-- Task --
Copy out the material below line for line, keeping every character unchanged.

-- Supplied material --
[start]
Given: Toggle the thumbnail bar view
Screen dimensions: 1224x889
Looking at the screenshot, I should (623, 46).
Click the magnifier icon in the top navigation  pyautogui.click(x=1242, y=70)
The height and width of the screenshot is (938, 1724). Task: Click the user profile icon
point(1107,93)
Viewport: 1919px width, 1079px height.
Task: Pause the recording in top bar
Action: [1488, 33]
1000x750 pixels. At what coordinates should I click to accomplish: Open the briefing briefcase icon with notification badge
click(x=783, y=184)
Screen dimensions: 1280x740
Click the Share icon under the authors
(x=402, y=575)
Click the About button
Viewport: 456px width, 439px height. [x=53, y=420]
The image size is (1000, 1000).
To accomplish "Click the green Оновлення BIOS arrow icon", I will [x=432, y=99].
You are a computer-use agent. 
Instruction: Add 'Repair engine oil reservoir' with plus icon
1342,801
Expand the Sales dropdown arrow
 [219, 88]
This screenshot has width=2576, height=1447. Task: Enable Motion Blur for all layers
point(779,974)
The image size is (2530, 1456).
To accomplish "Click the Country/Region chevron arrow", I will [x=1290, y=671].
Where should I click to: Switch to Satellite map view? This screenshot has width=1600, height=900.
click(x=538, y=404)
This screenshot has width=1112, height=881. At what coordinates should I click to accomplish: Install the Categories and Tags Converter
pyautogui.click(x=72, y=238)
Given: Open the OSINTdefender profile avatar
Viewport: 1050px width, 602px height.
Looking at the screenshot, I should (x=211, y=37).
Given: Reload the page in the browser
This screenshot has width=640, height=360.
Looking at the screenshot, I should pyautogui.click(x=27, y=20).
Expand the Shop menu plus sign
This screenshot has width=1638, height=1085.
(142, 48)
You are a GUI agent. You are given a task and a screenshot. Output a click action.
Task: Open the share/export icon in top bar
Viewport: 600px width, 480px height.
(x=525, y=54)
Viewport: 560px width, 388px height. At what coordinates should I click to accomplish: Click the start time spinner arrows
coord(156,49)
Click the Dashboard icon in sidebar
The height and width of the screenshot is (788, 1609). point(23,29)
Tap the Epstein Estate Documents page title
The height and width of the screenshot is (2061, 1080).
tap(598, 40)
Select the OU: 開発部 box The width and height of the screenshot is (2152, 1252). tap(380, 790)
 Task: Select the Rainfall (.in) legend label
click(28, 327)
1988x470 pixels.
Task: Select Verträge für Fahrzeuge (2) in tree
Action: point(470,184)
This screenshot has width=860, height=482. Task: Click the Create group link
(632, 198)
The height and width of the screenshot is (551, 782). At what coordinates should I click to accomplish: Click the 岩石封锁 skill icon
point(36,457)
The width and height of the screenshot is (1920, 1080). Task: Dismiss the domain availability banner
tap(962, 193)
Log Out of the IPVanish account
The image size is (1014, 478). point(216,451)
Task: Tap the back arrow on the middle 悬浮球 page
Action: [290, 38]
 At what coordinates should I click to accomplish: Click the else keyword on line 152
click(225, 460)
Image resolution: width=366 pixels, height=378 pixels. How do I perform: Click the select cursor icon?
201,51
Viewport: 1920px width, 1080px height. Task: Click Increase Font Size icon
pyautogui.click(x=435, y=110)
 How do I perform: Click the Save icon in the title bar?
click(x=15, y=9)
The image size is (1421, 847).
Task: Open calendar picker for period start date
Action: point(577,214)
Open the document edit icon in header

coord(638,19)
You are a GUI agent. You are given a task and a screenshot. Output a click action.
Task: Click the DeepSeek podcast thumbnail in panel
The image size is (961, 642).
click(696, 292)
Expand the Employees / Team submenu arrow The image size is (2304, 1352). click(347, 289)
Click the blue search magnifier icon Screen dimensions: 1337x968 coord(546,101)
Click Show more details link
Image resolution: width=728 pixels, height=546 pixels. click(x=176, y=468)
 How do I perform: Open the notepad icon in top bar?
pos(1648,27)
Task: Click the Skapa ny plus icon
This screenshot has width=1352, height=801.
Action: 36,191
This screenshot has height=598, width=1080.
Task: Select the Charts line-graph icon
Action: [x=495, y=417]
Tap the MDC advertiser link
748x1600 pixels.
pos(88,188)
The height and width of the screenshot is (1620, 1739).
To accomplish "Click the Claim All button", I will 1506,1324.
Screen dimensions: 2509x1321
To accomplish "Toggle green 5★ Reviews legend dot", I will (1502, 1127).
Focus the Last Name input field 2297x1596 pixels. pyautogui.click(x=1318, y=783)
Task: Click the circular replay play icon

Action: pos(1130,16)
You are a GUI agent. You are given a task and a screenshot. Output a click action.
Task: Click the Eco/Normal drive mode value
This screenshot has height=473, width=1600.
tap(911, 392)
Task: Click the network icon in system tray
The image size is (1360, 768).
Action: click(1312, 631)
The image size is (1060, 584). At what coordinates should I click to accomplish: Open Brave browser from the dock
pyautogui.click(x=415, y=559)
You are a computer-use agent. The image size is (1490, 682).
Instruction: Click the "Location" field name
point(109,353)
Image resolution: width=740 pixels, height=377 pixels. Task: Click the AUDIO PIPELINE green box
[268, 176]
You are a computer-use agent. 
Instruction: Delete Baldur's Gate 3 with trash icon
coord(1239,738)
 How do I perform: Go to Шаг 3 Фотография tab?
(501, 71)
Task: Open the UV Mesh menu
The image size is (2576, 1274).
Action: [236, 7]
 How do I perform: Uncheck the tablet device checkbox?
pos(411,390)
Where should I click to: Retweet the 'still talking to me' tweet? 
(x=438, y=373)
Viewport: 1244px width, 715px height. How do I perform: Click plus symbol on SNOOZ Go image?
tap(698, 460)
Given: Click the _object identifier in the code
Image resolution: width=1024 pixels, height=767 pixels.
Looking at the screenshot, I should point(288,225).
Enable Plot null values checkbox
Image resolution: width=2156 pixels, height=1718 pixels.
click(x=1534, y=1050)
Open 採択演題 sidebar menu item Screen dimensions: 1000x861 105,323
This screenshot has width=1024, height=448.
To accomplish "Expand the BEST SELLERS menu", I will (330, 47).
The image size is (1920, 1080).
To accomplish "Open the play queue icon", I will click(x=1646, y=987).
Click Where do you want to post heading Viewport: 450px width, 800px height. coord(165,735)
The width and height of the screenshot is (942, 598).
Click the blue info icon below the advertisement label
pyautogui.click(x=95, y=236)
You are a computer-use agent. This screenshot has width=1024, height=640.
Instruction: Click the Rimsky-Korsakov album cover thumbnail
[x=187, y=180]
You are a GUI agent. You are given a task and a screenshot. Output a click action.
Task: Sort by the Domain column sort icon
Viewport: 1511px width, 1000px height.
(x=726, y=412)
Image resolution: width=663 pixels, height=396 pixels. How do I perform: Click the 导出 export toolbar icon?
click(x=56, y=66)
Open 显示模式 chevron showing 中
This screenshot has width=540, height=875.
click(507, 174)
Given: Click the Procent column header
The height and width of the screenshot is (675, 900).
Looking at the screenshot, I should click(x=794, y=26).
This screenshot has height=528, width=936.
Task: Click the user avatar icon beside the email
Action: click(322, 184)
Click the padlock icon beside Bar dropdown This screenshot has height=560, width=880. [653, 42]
[end]
-- The result --
Given: Toggle the thumbnail bar view
Screen dimensions: 1224x889
Looking at the screenshot, I should (623, 46).
Click the magnifier icon in the top navigation  pyautogui.click(x=1242, y=70)
The height and width of the screenshot is (938, 1724). Task: Click the user profile icon
point(1107,93)
Viewport: 1919px width, 1079px height.
Task: Pause the recording in top bar
Action: [1488, 33]
1000x750 pixels. At what coordinates should I click to accomplish: Open the briefing briefcase icon with notification badge
click(x=783, y=184)
Screen dimensions: 1280x740
Click the Share icon under the authors
(x=402, y=575)
Click the About button
Viewport: 456px width, 439px height. [x=53, y=420]
The image size is (1000, 1000).
To accomplish "Click the green Оновлення BIOS arrow icon", I will [x=432, y=99].
You are a computer-use agent. 
Instruction: Add 'Repair engine oil reservoir' with plus icon
1342,801
Expand the Sales dropdown arrow
 [219, 88]
This screenshot has width=2576, height=1447. Task: Enable Motion Blur for all layers
point(779,974)
The image size is (2530, 1456).
To accomplish "Click the Country/Region chevron arrow", I will [x=1290, y=671].
Where should I click to: Switch to Satellite map view? This screenshot has width=1600, height=900.
click(x=538, y=404)
This screenshot has width=1112, height=881. At what coordinates should I click to accomplish: Install the Categories and Tags Converter
pyautogui.click(x=72, y=238)
Given: Open the OSINTdefender profile avatar
Viewport: 1050px width, 602px height.
Looking at the screenshot, I should (x=211, y=37).
Given: Reload the page in the browser
This screenshot has width=640, height=360.
Looking at the screenshot, I should pyautogui.click(x=27, y=20).
Expand the Shop menu plus sign
This screenshot has width=1638, height=1085.
(142, 48)
You are a GUI agent. You are given a task and a screenshot. Output a click action.
Task: Open the share/export icon in top bar
Viewport: 600px width, 480px height.
(x=525, y=54)
Viewport: 560px width, 388px height. At what coordinates should I click to accomplish: Click the start time spinner arrows
coord(156,49)
Click the Dashboard icon in sidebar
The height and width of the screenshot is (788, 1609). point(23,29)
Tap the Epstein Estate Documents page title
The height and width of the screenshot is (2061, 1080).
tap(598, 40)
Select the OU: 開発部 box The width and height of the screenshot is (2152, 1252). tap(380, 790)
 Task: Select the Rainfall (.in) legend label
click(28, 327)
1988x470 pixels.
Task: Select Verträge für Fahrzeuge (2) in tree
Action: point(470,184)
This screenshot has width=860, height=482. Task: Click the Create group link
(632, 198)
The height and width of the screenshot is (551, 782). At what coordinates should I click to accomplish: Click the 岩石封锁 skill icon
point(36,457)
The width and height of the screenshot is (1920, 1080). Task: Dismiss the domain availability banner
tap(962, 193)
Log Out of the IPVanish account
The image size is (1014, 478). point(216,451)
Task: Tap the back arrow on the middle 悬浮球 page
Action: [290, 38]
 At what coordinates should I click to accomplish: Click the else keyword on line 152
click(225, 460)
Image resolution: width=366 pixels, height=378 pixels. How do I perform: Click the select cursor icon?
201,51
Viewport: 1920px width, 1080px height. Task: Click Increase Font Size icon
pyautogui.click(x=435, y=110)
 How do I perform: Click the Save icon in the title bar?
click(x=15, y=9)
The image size is (1421, 847).
Task: Open calendar picker for period start date
Action: point(577,214)
Open the document edit icon in header

coord(638,19)
You are a GUI agent. You are given a task and a screenshot. Output a click action.
Task: Click the DeepSeek podcast thumbnail in panel
The image size is (961, 642).
click(696, 292)
Expand the Employees / Team submenu arrow The image size is (2304, 1352). click(347, 289)
Click the blue search magnifier icon Screen dimensions: 1337x968 coord(546,101)
Click Show more details link
Image resolution: width=728 pixels, height=546 pixels. click(x=176, y=468)
 How do I perform: Open the notepad icon in top bar?
pos(1648,27)
Task: Click the Skapa ny plus icon
This screenshot has width=1352, height=801.
Action: 36,191
This screenshot has height=598, width=1080.
Task: Select the Charts line-graph icon
Action: [x=495, y=417]
Tap the MDC advertiser link
748x1600 pixels.
pos(88,188)
The height and width of the screenshot is (1620, 1739).
To accomplish "Click the Claim All button", I will 1506,1324.
Screen dimensions: 2509x1321
To accomplish "Toggle green 5★ Reviews legend dot", I will (1502, 1127).
Focus the Last Name input field 2297x1596 pixels. pyautogui.click(x=1318, y=783)
Task: Click the circular replay play icon

Action: pos(1130,16)
You are a GUI agent. You are given a task and a screenshot. Output a click action.
Task: Click the Eco/Normal drive mode value
This screenshot has height=473, width=1600.
tap(911, 392)
Task: Click the network icon in system tray
The image size is (1360, 768).
Action: click(1312, 631)
The image size is (1060, 584). At what coordinates should I click to accomplish: Open Brave browser from the dock
pyautogui.click(x=415, y=559)
You are a computer-use agent. The image size is (1490, 682).
Instruction: Click the "Location" field name
point(109,353)
Image resolution: width=740 pixels, height=377 pixels. Task: Click the AUDIO PIPELINE green box
[268, 176]
You are a computer-use agent. 
Instruction: Delete Baldur's Gate 3 with trash icon
coord(1239,738)
 How do I perform: Go to Шаг 3 Фотография tab?
(501, 71)
Task: Open the UV Mesh menu
The image size is (2576, 1274).
Action: [236, 7]
 How do I perform: Uncheck the tablet device checkbox?
pos(411,390)
Where should I click to: Retweet the 'still talking to me' tweet? 
(x=438, y=373)
Viewport: 1244px width, 715px height. How do I perform: Click plus symbol on SNOOZ Go image?
tap(698, 460)
Given: Click the _object identifier in the code
Image resolution: width=1024 pixels, height=767 pixels.
Looking at the screenshot, I should point(288,225).
Enable Plot null values checkbox
Image resolution: width=2156 pixels, height=1718 pixels.
click(x=1534, y=1050)
Open 採択演題 sidebar menu item Screen dimensions: 1000x861 105,323
This screenshot has width=1024, height=448.
To accomplish "Expand the BEST SELLERS menu", I will (330, 47).
The image size is (1920, 1080).
To accomplish "Open the play queue icon", I will click(x=1646, y=987).
Click Where do you want to post heading Viewport: 450px width, 800px height. coord(165,735)
The width and height of the screenshot is (942, 598).
Click the blue info icon below the advertisement label
pyautogui.click(x=95, y=236)
You are a computer-use agent. This screenshot has width=1024, height=640.
Instruction: Click the Rimsky-Korsakov album cover thumbnail
[x=187, y=180]
You are a GUI agent. You are given a task and a screenshot. Output a click action.
Task: Sort by the Domain column sort icon
Viewport: 1511px width, 1000px height.
(x=726, y=412)
Image resolution: width=663 pixels, height=396 pixels. How do I perform: Click the 导出 export toolbar icon?
click(x=56, y=66)
Open 显示模式 chevron showing 中
This screenshot has width=540, height=875.
click(507, 174)
Given: Click the Procent column header
The height and width of the screenshot is (675, 900).
Looking at the screenshot, I should click(x=794, y=26).
This screenshot has height=528, width=936.
Task: Click the user avatar icon beside the email
Action: click(322, 184)
Click the padlock icon beside Bar dropdown This screenshot has height=560, width=880. [653, 42]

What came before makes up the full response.